С другой стороны, кратковременный расцвет сюжетной прозы (беллетристики) не мог все-таки не сказаться на повествовательной манере XVI столетия. Но беллетристические приемы применялись авторами XVI в. в значительной степени механически. В «Степенной книге» автор не показывает своих героев в действии, а сообщает о происшествиях, случившихся с ними, своими, весьма трафаретными словами. Так, разговор лодочницы Ольги с добивающимся ее благосклонности Игорем должен был, очевидно, быть построен примерно так же, как беседа Февронии с ехавшим с ней на судне нескромным боярином; но в «Повести о Петре и Февронии» здесь читается весьма остроумный диалог, напоминающий одну из новелл Боккаччо; между тем в «Степенной книге» диалога нет вообще, и автор назидательно сообщает, что Ольга пресекла беседу «не юношески, но старческим смыслом поношая ему», и далее приводит пространную и вполне трафаретную речь Ольги: «Всуе смущаяшеся, о княже, срам притворяя ми, вскую неподобная во уме совещевая студная слова износиши. Не прельщайся, видев мя юную девицу и уединену». [490] Как непохожи были эти пространные «словеса» на выразительную сюжетную речь в беллетристических памятниках XV в. — в тех случаях, когда слова героев становились (как это могло быть и в приведенных примерах) их делом!
490
ПСРЛ, т. 21, ч. 1, с. 7–8.
Для развития русской литературы последующего периода плодотворными оказались не эти попытки официозных писателей ввести элементы занимательности в свое повествование, а, скорее, выразительные детали, проникавшие в историческое повествование стихийно. Это могла быть живая запись очевидца, как в летописном рассказе о смерти Василия III, или рассказ талантливого публициста, создававшего иллюзию подлинного документального рассказа, как в описании болезни Ивана IV в «Царственной книге». Подлинно новым жанром была в XVI в. публицистика, и именно с нею связаны наиболее важные художественные открытия этого времени.
4. Повести
Светские повести занимают в письменности XVI в. более скромное место, чем в письменности второй половины XV столетия; существенно отличаются они от повестей предшествующего периода и по своему характеру.
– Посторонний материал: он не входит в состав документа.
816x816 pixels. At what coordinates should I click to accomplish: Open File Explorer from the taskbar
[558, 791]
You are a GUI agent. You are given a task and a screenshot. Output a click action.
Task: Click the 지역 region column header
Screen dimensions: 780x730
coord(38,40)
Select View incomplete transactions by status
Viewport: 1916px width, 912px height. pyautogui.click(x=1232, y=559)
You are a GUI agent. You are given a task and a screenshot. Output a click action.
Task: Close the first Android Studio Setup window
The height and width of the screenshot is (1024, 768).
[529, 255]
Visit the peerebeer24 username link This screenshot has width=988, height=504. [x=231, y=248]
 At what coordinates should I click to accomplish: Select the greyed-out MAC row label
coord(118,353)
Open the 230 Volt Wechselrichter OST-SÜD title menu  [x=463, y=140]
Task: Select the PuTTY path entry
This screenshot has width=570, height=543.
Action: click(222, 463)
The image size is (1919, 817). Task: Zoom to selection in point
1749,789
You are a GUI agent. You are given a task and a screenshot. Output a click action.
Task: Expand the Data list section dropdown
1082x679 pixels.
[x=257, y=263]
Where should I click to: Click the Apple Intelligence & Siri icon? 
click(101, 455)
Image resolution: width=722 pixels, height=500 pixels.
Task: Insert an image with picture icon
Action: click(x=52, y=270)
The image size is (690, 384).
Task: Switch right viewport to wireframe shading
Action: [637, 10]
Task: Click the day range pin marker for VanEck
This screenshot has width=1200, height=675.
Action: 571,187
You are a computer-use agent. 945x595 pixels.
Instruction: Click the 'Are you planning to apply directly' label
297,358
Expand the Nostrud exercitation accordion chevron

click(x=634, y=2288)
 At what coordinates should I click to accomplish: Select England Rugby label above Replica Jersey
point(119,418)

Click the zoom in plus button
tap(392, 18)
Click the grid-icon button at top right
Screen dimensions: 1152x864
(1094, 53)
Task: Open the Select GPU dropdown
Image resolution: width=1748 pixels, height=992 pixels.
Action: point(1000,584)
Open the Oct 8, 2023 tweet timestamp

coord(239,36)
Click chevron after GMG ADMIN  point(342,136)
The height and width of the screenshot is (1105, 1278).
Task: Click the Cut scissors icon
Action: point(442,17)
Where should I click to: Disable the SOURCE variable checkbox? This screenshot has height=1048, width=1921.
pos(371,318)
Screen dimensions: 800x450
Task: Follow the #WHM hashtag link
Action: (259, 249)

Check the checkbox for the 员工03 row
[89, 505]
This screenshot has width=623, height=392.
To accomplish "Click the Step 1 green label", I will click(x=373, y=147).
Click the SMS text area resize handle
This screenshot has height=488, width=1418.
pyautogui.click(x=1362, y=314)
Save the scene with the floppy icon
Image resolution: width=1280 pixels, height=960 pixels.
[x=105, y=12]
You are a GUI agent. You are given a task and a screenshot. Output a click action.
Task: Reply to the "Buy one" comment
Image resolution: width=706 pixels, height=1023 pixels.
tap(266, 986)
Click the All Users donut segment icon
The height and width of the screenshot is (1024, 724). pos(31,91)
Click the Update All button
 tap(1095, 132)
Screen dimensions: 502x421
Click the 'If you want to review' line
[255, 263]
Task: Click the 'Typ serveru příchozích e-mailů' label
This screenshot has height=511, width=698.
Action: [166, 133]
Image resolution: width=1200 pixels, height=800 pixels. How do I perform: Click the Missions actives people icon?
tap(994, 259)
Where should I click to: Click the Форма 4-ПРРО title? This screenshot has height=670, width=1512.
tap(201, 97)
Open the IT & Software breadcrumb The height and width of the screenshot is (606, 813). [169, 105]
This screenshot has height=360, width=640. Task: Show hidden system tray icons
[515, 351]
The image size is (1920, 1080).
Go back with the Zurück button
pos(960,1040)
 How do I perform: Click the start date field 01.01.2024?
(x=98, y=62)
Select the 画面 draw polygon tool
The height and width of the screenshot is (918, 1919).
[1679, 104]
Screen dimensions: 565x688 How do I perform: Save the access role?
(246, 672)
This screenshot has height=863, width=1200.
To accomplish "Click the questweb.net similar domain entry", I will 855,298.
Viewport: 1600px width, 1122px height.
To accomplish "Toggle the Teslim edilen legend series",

Прение живота и смерти. Почти не отразились в рукописной традиции XVI в. переводные повести, появившиеся на Руси до этого времени. Единственный памятник близкого жанра, получивший довольно широкое распространение в XVI в., — это «Прение живота и смерти», переведенное в 1494 г. (с немецкого оригинала) в кружке новгородского «обличителя ереси» архиепископа Геннадия и ставшее одним из излюбленных произведений литературной школы, развивавшейся в XVI в. в Иосифовом Волоколамском монастыре.